Stored items
════
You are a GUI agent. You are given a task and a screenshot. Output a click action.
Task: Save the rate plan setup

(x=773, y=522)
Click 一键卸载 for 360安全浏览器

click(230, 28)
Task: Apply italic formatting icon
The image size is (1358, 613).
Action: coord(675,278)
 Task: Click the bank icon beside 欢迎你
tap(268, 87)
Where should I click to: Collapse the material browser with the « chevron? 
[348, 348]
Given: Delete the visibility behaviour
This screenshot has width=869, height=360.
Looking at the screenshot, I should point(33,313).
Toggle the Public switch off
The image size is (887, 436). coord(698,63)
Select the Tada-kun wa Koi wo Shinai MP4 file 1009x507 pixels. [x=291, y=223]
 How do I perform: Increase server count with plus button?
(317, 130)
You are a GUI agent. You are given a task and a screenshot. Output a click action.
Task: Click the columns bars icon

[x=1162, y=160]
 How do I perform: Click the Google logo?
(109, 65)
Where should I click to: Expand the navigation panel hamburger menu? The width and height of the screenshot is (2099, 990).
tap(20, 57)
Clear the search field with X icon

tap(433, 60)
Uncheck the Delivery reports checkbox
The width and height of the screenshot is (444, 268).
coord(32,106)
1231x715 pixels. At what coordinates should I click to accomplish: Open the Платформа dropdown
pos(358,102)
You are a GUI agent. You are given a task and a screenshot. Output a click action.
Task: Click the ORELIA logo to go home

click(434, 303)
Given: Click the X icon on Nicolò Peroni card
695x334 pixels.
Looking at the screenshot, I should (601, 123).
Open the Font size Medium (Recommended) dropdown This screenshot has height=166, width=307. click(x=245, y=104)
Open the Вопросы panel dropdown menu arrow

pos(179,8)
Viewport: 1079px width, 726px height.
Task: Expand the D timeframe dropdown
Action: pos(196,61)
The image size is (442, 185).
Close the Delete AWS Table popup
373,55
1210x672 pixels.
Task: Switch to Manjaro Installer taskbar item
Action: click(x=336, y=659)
════
* _The task_: A full, exact repeat of the entries above is required.

* _Solution below_:
You are a GUI agent. You are given a task and a screenshot. Output a click action.
Task: Save the rate plan setup

(x=773, y=522)
Click 一键卸载 for 360安全浏览器

click(230, 28)
Task: Apply italic formatting icon
The image size is (1358, 613).
Action: coord(675,278)
 Task: Click the bank icon beside 欢迎你
tap(268, 87)
Where should I click to: Collapse the material browser with the « chevron? 
[348, 348]
Given: Delete the visibility behaviour
This screenshot has width=869, height=360.
Looking at the screenshot, I should point(33,313).
Toggle the Public switch off
The image size is (887, 436). coord(698,63)
Select the Tada-kun wa Koi wo Shinai MP4 file 1009x507 pixels. [x=291, y=223]
 How do I perform: Increase server count with plus button?
(317, 130)
You are a GUI agent. You are given a task and a screenshot. Output a click action.
Task: Click the columns bars icon

[x=1162, y=160]
 How do I perform: Click the Google logo?
(109, 65)
Where should I click to: Expand the navigation panel hamburger menu? The width and height of the screenshot is (2099, 990).
tap(20, 57)
Clear the search field with X icon

tap(433, 60)
Uncheck the Delivery reports checkbox
The width and height of the screenshot is (444, 268).
coord(32,106)
1231x715 pixels. At what coordinates should I click to accomplish: Open the Платформа dropdown
pos(358,102)
You are a GUI agent. You are given a task and a screenshot. Output a click action.
Task: Click the ORELIA logo to go home

click(434, 303)
Given: Click the X icon on Nicolò Peroni card
695x334 pixels.
Looking at the screenshot, I should (601, 123).
Open the Font size Medium (Recommended) dropdown This screenshot has height=166, width=307. click(x=245, y=104)
Open the Вопросы panel dropdown menu arrow

pos(179,8)
Viewport: 1079px width, 726px height.
Task: Expand the D timeframe dropdown
Action: pos(196,61)
The image size is (442, 185).
Close the Delete AWS Table popup
373,55
1210x672 pixels.
Task: Switch to Manjaro Installer taskbar item
Action: click(x=336, y=659)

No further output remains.